To do: For the material below, the expected output is exactly the lines between the line holding "Select the Finish setup step" and the line holding "Select the ESP32-C3-WROOM-02 module symbol U2", inclusive, with pictures left out.

==== Data provided

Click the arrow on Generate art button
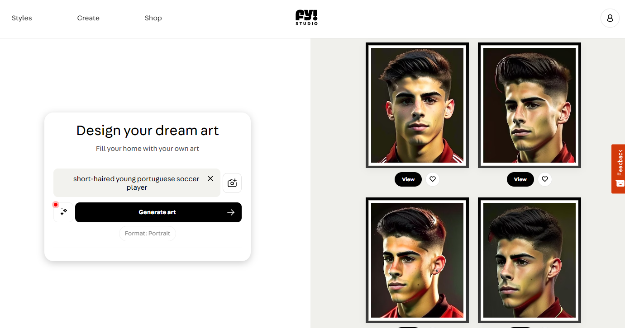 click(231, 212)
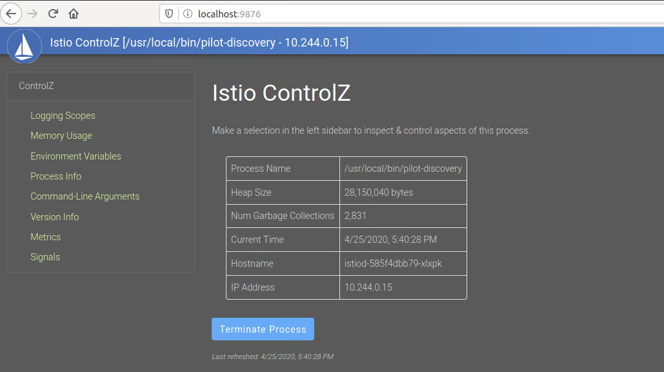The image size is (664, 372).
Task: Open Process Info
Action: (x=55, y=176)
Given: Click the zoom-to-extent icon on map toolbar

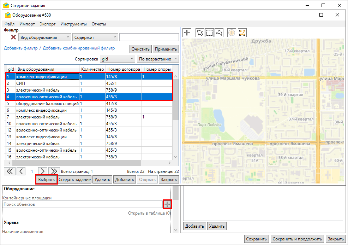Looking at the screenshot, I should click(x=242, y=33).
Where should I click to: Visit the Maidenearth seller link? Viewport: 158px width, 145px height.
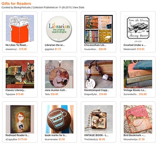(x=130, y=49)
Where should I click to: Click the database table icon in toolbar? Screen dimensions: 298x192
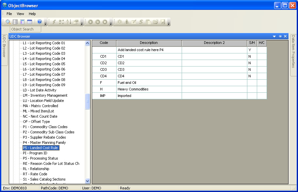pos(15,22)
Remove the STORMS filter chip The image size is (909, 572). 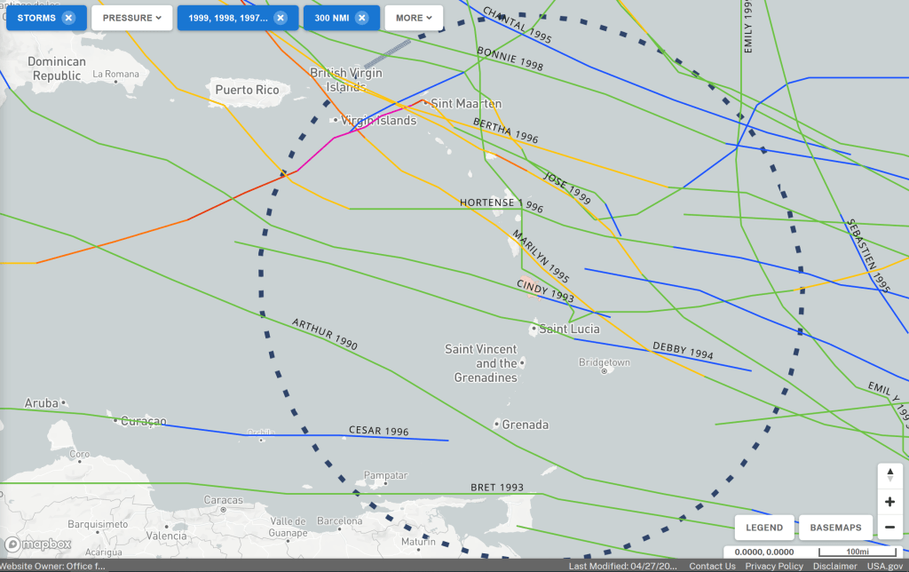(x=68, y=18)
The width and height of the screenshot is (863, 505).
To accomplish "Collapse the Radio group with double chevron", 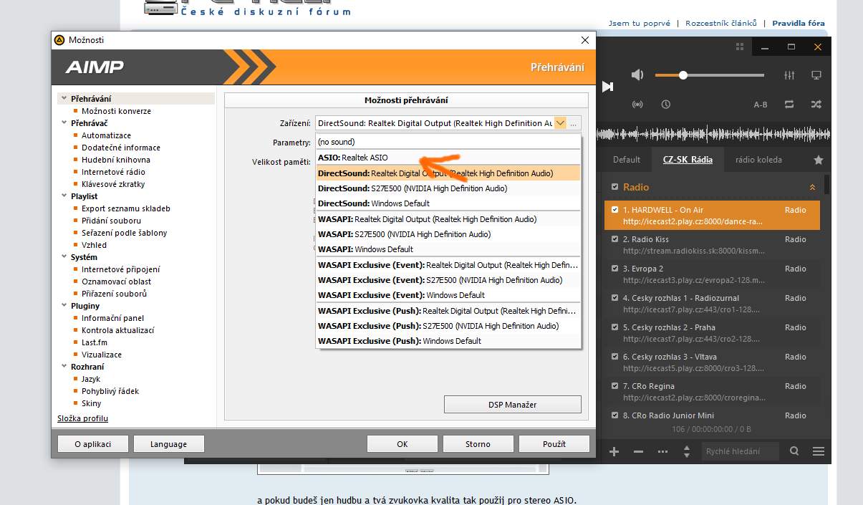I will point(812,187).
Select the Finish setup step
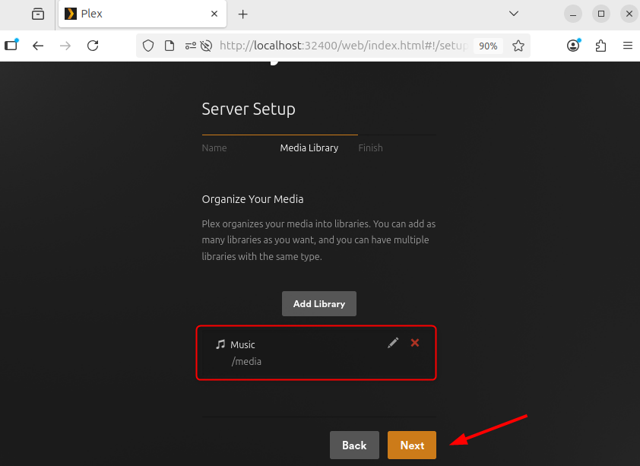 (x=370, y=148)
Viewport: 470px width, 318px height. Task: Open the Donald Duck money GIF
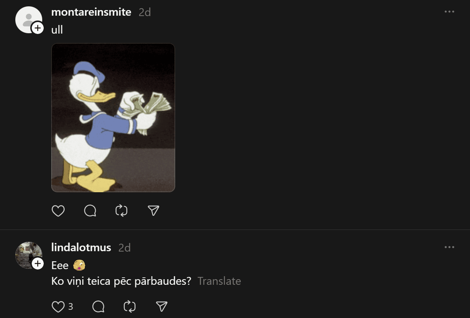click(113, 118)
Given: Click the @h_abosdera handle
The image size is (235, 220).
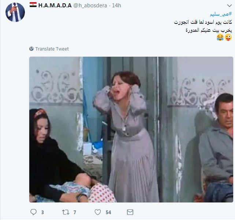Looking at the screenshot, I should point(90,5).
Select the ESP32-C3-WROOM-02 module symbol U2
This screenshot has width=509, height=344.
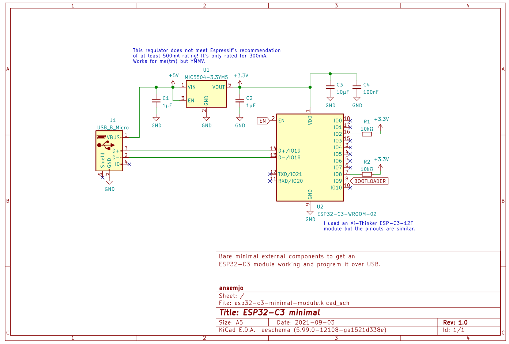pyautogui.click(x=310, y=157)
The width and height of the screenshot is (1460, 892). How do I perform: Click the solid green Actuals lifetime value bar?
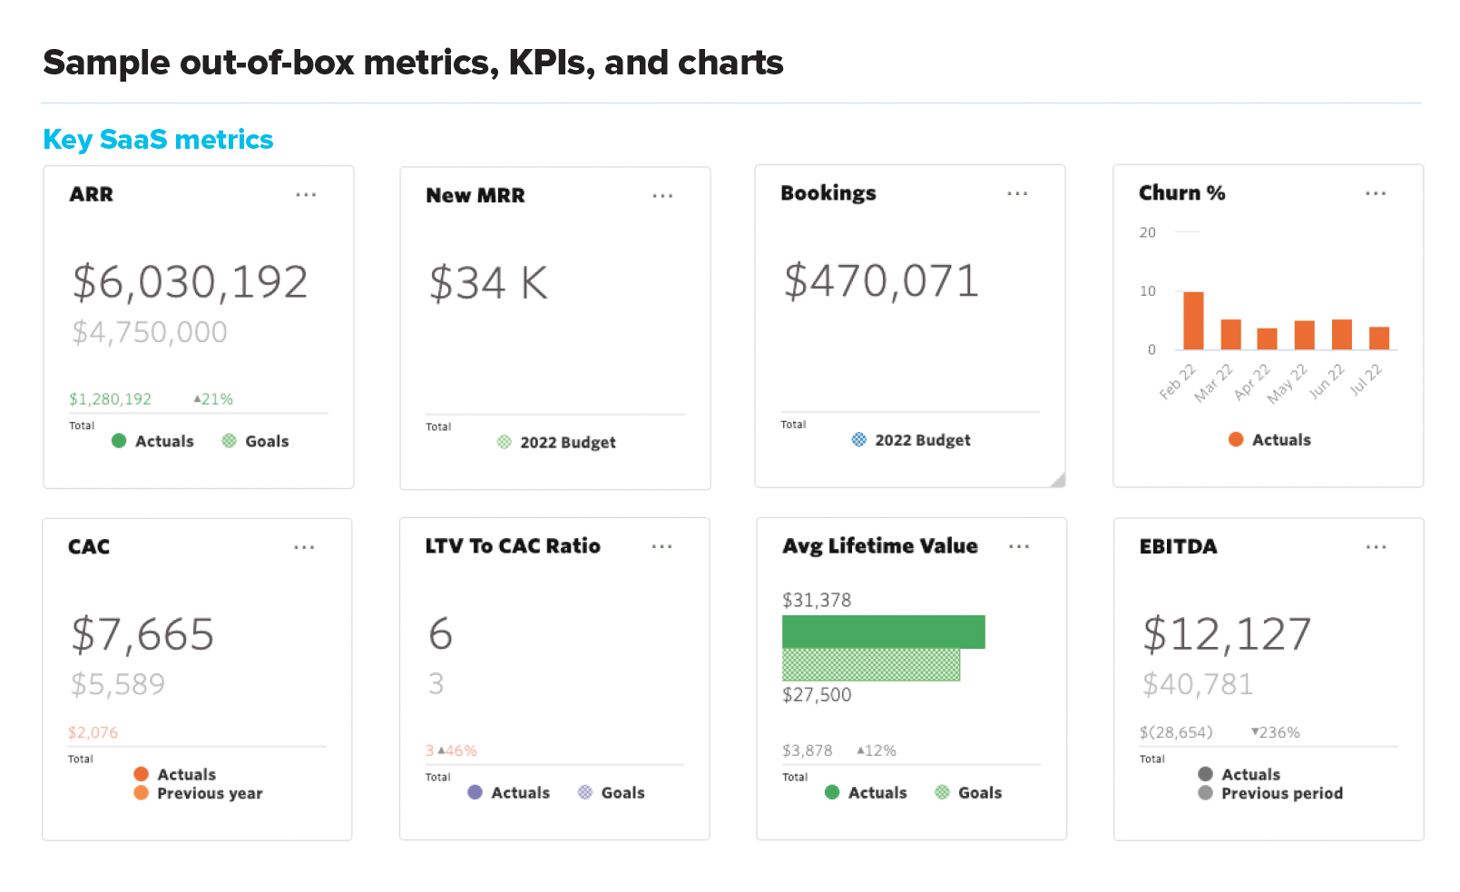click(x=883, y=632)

========
==== Data provided

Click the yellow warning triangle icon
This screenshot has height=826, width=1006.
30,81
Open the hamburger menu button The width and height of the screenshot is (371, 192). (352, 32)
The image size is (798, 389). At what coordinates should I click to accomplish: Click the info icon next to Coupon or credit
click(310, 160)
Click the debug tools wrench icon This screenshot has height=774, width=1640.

========

Task solution:
Select the Finish setup step
 (x=370, y=148)
Viewport: 470px width, 318px height. Task: Open the Donald Duck money GIF
click(113, 118)
Given: Click the @h_abosdera handle
The image size is (235, 220).
Looking at the screenshot, I should point(90,5).
Select the ESP32-C3-WROOM-02 module symbol U2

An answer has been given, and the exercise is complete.